- EXTRACT PROVIDED:
The Elsa Gladiac
Based on the NVidia GeForce2 GTS With 32MB DDR SDRAM

By Dave "Davo" Altavilla
6/4/00

Our Test System
i820 and BX chipset based - Some of the old and new

Full Tower ATX Case w/ 300W PS, Pentium III 866EB,  Pentium III 600E, Soyo SY-6ICA i820 Motherboard and 128MB of  800MHz (400MHz. DDR) RDRAM, Soyo SY-6BA+IV and 128MB of PC133 SRAM, WD Expert AC418000 7200 RPM ATA66 Hard Drive, Kenwood 72X CDROM, NVidia GeForce Reference Drivers Version 5.22, Elsa Drivers v4.12.01.0202-0060, Win 98SE, DirectX 7.0a

 

Benching the Gladiac
The fastest frame rates money can buy right now.

DVD Playback and Digital Video Performance:

Let's ease into the testing side of things here, shall we?  First we wanted to see what this card can do from a pure "couch potato" point of view.  Watching a good flick couldn't be more relaxing and mindless and that is right up our alley after a hard day in the lab.  Mad Onion's Video 2000 takes into account not only a card's ability to playback Digital Video but also the quality in which it is reproduced.  All tests were done on the P3-866 machine.

Video 2000 Mark - P3-866

Ladies and Gentlemen, you are looking at the new King of DVD playback here.  The GeForce2 GTS driven Elsa Gladiac even bested our former in house champ, the ATI Rage Fury 128 Pro.  Image quality and performance scores were far and away better.  The only area that the GeForce2 GTS lagged slightly was features and it was within a few points of the ATI card.   You can compare notes in our Video 2000 DVD Playback round-up.


 

Our fun was over and it was time to get to work on more challenging 3D rendering.  Once again, we decided to set things up for our testing, with both the high end and mainstream systems represented.  First we'll show you scores with our P3-866 and i820 system and follow up with a taste of a more mainstream set up using a P3-600E and BX chipset based motherboard.  Let's look at the perennial 3D card torture test, 3DMark 2000 from Mad Onion.

- RECORDS SUPPLIED:
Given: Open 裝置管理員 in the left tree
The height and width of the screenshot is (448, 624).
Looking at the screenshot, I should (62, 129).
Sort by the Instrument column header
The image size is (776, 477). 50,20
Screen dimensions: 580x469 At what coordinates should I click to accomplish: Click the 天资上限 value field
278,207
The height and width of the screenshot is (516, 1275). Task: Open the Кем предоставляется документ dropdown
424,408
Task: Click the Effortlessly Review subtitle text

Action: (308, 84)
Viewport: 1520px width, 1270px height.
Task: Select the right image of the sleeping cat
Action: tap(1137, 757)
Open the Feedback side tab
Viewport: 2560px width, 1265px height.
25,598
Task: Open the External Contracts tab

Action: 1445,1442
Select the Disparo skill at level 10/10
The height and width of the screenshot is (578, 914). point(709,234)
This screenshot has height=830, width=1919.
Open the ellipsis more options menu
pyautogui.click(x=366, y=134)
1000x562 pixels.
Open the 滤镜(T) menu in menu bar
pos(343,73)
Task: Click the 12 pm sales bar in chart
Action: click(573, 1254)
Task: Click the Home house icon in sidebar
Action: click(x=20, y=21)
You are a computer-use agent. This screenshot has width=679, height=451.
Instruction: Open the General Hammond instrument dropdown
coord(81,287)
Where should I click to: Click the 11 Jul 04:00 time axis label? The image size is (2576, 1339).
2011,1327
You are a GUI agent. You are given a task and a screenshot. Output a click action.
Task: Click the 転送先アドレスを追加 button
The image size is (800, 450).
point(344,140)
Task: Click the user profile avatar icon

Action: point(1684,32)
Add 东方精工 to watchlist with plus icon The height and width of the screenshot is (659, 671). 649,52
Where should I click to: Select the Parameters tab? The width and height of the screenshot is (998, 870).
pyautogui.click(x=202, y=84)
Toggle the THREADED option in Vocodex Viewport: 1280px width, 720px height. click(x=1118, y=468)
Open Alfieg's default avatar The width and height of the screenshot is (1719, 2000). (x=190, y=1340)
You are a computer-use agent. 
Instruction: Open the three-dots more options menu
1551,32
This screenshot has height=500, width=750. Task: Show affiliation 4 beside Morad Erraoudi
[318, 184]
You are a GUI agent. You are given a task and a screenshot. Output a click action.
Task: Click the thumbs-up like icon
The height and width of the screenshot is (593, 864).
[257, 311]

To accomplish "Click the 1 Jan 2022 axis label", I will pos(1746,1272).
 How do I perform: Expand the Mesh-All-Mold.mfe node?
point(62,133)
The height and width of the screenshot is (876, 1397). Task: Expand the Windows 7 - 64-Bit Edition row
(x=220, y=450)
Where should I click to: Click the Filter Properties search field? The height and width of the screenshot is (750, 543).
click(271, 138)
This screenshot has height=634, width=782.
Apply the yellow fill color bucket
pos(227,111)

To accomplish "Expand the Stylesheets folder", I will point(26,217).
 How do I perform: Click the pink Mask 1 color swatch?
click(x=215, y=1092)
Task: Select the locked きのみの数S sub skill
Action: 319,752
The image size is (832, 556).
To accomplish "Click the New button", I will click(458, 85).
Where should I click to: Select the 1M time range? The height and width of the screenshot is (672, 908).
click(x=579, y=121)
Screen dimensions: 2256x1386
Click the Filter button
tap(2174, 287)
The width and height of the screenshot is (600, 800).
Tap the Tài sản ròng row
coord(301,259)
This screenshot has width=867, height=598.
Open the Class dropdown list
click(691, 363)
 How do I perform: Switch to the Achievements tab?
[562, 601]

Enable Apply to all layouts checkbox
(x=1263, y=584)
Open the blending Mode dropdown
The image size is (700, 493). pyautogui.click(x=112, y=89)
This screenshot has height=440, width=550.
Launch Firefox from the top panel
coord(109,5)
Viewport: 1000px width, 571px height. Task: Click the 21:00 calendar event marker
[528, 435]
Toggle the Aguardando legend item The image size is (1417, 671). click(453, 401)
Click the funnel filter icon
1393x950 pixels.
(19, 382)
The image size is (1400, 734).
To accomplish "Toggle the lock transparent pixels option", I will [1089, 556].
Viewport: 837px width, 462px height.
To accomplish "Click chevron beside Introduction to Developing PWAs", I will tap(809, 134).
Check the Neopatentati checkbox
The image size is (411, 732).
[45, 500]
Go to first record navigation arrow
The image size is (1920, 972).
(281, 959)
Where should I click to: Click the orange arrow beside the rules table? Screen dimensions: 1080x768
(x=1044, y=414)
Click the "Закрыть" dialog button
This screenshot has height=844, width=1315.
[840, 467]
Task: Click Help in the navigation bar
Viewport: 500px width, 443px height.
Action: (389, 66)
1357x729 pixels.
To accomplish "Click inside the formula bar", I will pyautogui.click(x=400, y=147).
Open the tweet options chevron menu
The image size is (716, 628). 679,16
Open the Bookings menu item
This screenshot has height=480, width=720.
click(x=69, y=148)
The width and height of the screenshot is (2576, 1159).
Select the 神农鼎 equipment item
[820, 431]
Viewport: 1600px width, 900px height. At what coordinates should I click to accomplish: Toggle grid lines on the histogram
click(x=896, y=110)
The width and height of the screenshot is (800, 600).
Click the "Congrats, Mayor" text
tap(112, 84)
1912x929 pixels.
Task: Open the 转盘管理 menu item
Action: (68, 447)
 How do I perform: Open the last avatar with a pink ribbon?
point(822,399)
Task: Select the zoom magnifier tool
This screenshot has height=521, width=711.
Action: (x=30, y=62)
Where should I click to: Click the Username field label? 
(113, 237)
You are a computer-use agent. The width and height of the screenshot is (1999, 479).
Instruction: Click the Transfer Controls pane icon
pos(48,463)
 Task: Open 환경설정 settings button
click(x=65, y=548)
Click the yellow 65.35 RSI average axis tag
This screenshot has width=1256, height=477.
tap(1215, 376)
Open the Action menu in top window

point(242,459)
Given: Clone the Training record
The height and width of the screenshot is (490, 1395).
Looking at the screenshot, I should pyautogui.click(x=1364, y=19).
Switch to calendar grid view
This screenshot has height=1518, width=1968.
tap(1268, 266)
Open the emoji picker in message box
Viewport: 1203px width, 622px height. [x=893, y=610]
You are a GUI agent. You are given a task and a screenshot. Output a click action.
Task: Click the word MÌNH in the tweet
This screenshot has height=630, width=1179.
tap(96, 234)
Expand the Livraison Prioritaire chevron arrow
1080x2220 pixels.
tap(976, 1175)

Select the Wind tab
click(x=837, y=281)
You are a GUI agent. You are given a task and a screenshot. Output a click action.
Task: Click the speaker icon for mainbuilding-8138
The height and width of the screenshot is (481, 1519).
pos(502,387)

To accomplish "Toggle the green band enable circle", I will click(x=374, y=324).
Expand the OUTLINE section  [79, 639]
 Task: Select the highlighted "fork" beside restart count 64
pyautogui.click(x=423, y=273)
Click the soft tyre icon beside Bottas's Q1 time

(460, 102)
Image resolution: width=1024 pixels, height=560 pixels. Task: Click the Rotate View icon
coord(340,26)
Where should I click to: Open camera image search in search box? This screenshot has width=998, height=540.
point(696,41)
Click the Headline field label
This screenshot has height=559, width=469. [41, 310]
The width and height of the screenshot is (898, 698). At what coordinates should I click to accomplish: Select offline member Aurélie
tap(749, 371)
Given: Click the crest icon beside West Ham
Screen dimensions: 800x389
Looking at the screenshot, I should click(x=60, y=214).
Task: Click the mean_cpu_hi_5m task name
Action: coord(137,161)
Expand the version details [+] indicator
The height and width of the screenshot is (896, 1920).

- EXERCISE: Check three statements against the Gladiac review and answer yes or no for each, quoting the words of the review that decide it. 1. Every Video 2000 test was run on the P3-866 machine. 2. The Gladiac outscored the ATI Rage Fury 128 Pro in every area of the Video 2000 test. 3. The mainstream setup pairs the P3-600E with an i820 motherboard.

- FINISHED TASK:
1. Yes: "All tests were done on the P3-866 machine."
2. No: "The only area that the GeForce2 GTS lagged slightly was features and it was within a few points of the ATI card."
3. No: "a more mainstream set up using a P3-600E and BX chipset based motherboard"